» Part of a data file:
********************

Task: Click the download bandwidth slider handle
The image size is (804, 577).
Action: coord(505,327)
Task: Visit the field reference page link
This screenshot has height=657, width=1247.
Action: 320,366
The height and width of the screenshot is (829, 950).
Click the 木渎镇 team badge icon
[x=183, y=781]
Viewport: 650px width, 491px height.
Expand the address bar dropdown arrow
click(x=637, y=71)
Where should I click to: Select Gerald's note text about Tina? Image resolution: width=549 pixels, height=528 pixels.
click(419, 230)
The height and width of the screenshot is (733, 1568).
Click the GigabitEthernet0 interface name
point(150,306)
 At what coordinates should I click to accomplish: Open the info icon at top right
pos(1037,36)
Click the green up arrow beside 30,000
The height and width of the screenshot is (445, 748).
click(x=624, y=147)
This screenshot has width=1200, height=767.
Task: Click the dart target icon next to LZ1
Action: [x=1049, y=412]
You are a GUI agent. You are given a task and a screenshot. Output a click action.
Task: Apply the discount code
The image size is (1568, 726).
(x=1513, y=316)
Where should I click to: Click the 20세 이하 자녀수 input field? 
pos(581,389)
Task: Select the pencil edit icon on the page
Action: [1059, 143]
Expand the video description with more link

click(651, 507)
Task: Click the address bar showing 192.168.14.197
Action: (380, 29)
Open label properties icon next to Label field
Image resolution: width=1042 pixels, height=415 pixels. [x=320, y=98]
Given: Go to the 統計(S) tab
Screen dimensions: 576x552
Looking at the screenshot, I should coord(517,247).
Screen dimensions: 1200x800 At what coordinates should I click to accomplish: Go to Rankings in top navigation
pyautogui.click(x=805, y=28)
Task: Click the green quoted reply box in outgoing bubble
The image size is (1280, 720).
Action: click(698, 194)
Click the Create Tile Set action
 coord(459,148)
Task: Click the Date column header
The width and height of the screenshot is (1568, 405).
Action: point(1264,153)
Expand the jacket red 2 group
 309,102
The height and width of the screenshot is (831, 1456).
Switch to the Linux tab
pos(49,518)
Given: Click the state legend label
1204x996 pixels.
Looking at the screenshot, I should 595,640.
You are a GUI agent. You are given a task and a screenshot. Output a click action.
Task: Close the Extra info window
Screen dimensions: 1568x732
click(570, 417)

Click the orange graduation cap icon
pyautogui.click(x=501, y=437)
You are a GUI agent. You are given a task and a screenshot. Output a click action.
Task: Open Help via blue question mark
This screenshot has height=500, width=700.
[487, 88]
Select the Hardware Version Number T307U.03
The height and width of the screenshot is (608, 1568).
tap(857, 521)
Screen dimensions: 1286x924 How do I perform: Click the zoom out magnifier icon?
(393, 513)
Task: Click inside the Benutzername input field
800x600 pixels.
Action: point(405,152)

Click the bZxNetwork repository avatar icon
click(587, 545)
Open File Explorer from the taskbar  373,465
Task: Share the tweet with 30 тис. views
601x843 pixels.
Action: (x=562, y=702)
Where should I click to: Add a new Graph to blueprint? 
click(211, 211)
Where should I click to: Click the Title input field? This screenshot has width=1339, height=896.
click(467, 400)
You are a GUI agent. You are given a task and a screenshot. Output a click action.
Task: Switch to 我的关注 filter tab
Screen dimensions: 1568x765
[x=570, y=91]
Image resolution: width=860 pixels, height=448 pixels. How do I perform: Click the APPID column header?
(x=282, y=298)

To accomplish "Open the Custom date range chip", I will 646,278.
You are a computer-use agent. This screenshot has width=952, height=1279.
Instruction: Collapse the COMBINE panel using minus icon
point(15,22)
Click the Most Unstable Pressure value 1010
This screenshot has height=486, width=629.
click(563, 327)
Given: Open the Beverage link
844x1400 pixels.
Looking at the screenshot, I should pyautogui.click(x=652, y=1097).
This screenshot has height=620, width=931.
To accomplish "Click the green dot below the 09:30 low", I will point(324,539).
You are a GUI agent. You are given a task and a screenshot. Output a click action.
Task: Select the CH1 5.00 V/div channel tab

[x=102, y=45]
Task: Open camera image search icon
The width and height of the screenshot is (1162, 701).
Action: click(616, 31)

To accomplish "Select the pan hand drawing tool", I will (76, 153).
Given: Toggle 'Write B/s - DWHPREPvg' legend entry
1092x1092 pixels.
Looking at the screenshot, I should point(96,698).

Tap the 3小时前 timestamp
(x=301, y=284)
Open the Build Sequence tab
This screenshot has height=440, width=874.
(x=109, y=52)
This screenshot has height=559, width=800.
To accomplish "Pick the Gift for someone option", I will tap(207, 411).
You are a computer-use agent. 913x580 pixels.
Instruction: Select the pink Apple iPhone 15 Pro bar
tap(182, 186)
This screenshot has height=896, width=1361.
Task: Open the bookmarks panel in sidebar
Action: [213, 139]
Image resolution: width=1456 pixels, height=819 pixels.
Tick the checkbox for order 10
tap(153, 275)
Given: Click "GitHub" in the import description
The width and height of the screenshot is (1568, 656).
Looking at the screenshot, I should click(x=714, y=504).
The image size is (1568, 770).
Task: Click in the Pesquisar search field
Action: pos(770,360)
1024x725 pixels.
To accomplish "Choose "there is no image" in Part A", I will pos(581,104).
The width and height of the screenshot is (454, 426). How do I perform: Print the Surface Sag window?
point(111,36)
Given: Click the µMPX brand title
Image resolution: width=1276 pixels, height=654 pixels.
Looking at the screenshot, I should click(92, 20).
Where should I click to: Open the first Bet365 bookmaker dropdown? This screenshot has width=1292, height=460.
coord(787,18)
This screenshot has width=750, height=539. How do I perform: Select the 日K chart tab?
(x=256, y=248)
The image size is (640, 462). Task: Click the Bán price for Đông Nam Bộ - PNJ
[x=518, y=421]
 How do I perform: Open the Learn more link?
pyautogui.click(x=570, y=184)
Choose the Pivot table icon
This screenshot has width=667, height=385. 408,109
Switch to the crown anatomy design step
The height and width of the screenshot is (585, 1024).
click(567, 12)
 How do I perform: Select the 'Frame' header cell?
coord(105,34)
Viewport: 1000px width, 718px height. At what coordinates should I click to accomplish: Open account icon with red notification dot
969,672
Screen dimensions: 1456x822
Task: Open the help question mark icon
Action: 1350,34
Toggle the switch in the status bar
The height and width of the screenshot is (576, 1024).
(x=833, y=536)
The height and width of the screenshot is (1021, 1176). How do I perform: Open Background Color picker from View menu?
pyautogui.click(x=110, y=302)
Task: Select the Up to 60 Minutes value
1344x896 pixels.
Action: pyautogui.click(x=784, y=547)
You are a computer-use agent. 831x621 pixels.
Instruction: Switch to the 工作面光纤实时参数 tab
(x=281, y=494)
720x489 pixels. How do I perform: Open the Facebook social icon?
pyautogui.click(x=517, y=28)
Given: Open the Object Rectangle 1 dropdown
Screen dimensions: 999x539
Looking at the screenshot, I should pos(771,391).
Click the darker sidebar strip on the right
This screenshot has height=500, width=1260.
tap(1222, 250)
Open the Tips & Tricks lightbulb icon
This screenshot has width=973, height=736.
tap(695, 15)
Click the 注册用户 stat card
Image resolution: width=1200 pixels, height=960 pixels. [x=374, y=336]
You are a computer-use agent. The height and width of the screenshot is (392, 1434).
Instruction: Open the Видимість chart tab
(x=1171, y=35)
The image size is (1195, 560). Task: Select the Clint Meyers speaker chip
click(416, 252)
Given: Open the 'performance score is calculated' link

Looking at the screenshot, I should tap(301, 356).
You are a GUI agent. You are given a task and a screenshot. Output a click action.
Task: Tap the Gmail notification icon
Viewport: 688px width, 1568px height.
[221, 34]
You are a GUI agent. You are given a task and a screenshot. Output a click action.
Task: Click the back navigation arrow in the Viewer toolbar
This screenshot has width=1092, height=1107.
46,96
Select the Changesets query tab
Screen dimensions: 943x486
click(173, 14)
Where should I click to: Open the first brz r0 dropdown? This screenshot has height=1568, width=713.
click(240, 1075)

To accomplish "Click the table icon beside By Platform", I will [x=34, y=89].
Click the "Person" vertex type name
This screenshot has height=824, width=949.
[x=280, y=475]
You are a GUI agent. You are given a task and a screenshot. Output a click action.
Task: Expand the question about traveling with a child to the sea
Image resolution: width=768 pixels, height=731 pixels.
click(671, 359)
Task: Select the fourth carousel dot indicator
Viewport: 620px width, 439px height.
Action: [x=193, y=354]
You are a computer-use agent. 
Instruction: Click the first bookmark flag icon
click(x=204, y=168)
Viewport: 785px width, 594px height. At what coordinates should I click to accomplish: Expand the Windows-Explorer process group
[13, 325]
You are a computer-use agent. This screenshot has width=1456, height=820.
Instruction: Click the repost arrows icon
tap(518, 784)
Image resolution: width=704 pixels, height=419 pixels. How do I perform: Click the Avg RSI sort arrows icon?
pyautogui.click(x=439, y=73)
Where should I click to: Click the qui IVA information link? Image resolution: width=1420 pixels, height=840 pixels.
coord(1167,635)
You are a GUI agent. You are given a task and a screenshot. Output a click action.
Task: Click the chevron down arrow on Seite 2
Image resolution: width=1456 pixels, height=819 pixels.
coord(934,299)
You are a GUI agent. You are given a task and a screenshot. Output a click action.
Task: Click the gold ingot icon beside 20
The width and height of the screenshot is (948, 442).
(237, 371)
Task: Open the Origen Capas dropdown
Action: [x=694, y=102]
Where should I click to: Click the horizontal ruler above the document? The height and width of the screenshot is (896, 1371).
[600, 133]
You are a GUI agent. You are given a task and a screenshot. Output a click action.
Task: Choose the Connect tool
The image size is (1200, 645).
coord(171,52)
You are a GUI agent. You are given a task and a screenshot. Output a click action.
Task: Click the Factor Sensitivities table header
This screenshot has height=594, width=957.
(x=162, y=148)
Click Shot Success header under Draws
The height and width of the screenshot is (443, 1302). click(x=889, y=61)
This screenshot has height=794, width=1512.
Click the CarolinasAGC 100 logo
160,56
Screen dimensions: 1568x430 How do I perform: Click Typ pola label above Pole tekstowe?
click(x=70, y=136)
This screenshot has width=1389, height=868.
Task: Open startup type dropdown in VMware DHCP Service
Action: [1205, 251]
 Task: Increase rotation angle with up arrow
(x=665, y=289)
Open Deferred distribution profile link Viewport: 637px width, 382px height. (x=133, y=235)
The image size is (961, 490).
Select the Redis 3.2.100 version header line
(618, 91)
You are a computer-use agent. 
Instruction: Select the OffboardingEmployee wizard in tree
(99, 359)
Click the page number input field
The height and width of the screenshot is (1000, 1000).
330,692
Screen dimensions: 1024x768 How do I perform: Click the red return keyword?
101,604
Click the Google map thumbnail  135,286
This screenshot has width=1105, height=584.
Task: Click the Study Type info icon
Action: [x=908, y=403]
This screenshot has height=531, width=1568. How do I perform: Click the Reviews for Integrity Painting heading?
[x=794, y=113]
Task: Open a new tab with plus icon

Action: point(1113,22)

********************

» Problem description:
Reproduce the material word for word from its first line down to and including the line that contains "pos(1037,36)".

» Answer in full:
Task: Click the download bandwidth slider handle
The image size is (804, 577).
Action: coord(505,327)
Task: Visit the field reference page link
This screenshot has height=657, width=1247.
Action: 320,366
The height and width of the screenshot is (829, 950).
Click the 木渎镇 team badge icon
[x=183, y=781]
Viewport: 650px width, 491px height.
Expand the address bar dropdown arrow
click(x=637, y=71)
Where should I click to: Select Gerald's note text about Tina? Image resolution: width=549 pixels, height=528 pixels.
click(419, 230)
The height and width of the screenshot is (733, 1568).
Click the GigabitEthernet0 interface name
point(150,306)
 At what coordinates should I click to accomplish: Open the info icon at top right
pos(1037,36)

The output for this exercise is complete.